Google search engine results pages are another great source for new related keywords. At the bottom of each page are searches related to your original term.


Option 2: Amazon predictive search

Amazon, the world’s most powerful eCommerce search platform, can help you find keywords for your own site optimization. Start by typing in your key search phrase, and Amazon’s predictive search will show you popular phrases related to your entered keyword.

The Amazon Keyword Tool can also help speed up this process.


Option 3: Paid SEO tools

Tools like Ahrefs give you powerful, in-depth tools to do keyword research, including which keywords your competitors are using. While it’s a paid tool, it can save you a great deal of time and give you powerful insights.

No matter which option you choose for your eCommerce SEO research, don’t stop with a short list of keywords. You’ll need to optimize each page — including product pages and category pages — with a unique keyword.

This is most easily accomplished by creating a spreadsheet with all of your pages, adding columns for the keyword you’re targeting on the page. If you like, you can also use the spreadsheet to create meta titles, descriptions and H1 tags. (You can download a sample spreadsheet from my Resource Library.)


2. Create or optimize product and category descriptions

Your product and category descriptions help both your potential customers and search engines understand what you’re selling and why your products are unique.

On your category pages, you’ll only need a paragraph or two to share about your products or services. Be sure to use your target keyword in your category description.

Your product pages should have more content to help communicate the value, features and benefits of your product and help the customer make the right choice.

Your product page should include:

  • A unique 150- to 200-word (or more) description of the product

  • Three optimized images of the product — including one of the product in use, if applicable

  • Product-specific details that can be easily scanned by users, such as measurements, weight, requirements, etc.

  • If possible, a video of the product in use, describing why it’s better than a competitive set of products


3. Image optimization

Images are key to a successful eCommerce site, but without proper optimization, they can also hurt your eCommerce SEO.

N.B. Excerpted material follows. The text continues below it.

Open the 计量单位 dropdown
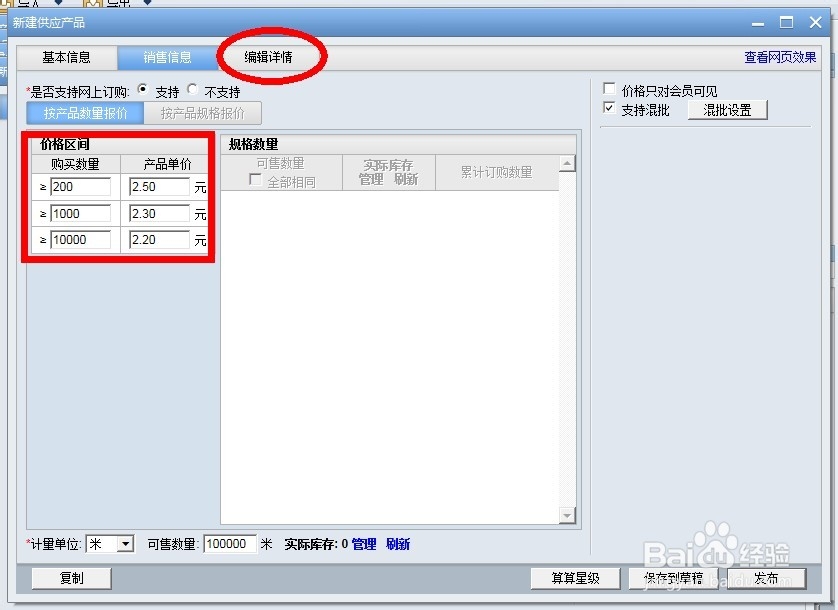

You’ll need to find a balance between small file size and acceptable image quality in order to optimize your images.

In most cases, you should use JPEGs for images that have a lot of colors, and PNG for simple images. Test several different formats and compressions to find the right mix for the images your site uses.

Be sure to include ALT tags for all of your optimized images as well. ALT tags are used by screen readers to help visually impaired users navigate and use your site as well as by search engines to understand what your images are.


4. Perform technical SEO steps

Good eCommerce SEO goes beyond just measuring what content is on your site and in your metadata. There are also technical elements that can contribute to your site rankings.


Improve site load times

Bounce rates increase by 50% if your website takes two extra seconds to load, and conversion rates fall by 12% for every extra second that it takes your website to load. Optimizing your images and removing unnecessary elements improves your search engine ranking and conversion rates.


Create and submit a sitemap to Google and Bing Webmaster Tools

By submitting your sitemap to Google Webmaster Tools and Bing Webmaster Tools, you’re proactively letting the two largest search engines in the world know about your site. Plus, these tools can alert you to critical issues that Google or Bing encounters with your sites.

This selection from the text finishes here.